Since then, I have written about 50 works. Songs and other vocal works are the backbone of my output but I have also written for various chamber ensembles, a single orchestral piece and a handful of electronic works. I have also tried my hand at videos and multi-media works. But songs remain at the centre because, I think, the texts both add a dimension to work that I can’t achieve with music alone and the texts also suggest music to me that I would otherwise not think of.

You can find out more about my work at www.davidpowercomposer.co.uk

My work appears on the following LP and CDs

  • New Belief in Old Cities – New Belief Records. Includes my rock song Two Messages.
  • Songs Now: British Songs of the 21st Century – Meridian.

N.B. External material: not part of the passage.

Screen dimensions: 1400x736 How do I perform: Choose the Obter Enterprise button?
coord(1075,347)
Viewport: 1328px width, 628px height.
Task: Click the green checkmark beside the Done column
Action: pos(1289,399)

Includes my Eight Evening Songs.
  • Vestiges – includes my Eight Vestiges, Six Electronic Pieces and Double Vestiges (with David Lancaster).
  • A Hundred Years of British Piano Miniatures – Naxos – includes my Eight Miniatures.
  • Bowie, Berlin and Beyond – FMR Records – includes my Shades III and my arrangements of Bowie’s Warszawa, Art Decade and Speed of Life.
  • Mood Swings by Italian indie rock group Malenky Slovos. Includes the rock song Matterplay that I co-wrote with them.
  • Contemporary Piano Soundbites – Prima Facie – includes my Joy.
  • Penllyn – Prima Facie – includes my Seven Afterthoughts.
  • 29 Songs 1985 – 2016. – Prima Facie – comprises my Six Songs, Peacock Pie, Six Starfall Songs, Five Poetical Songs plus Three Char Songs and Three Char Songs.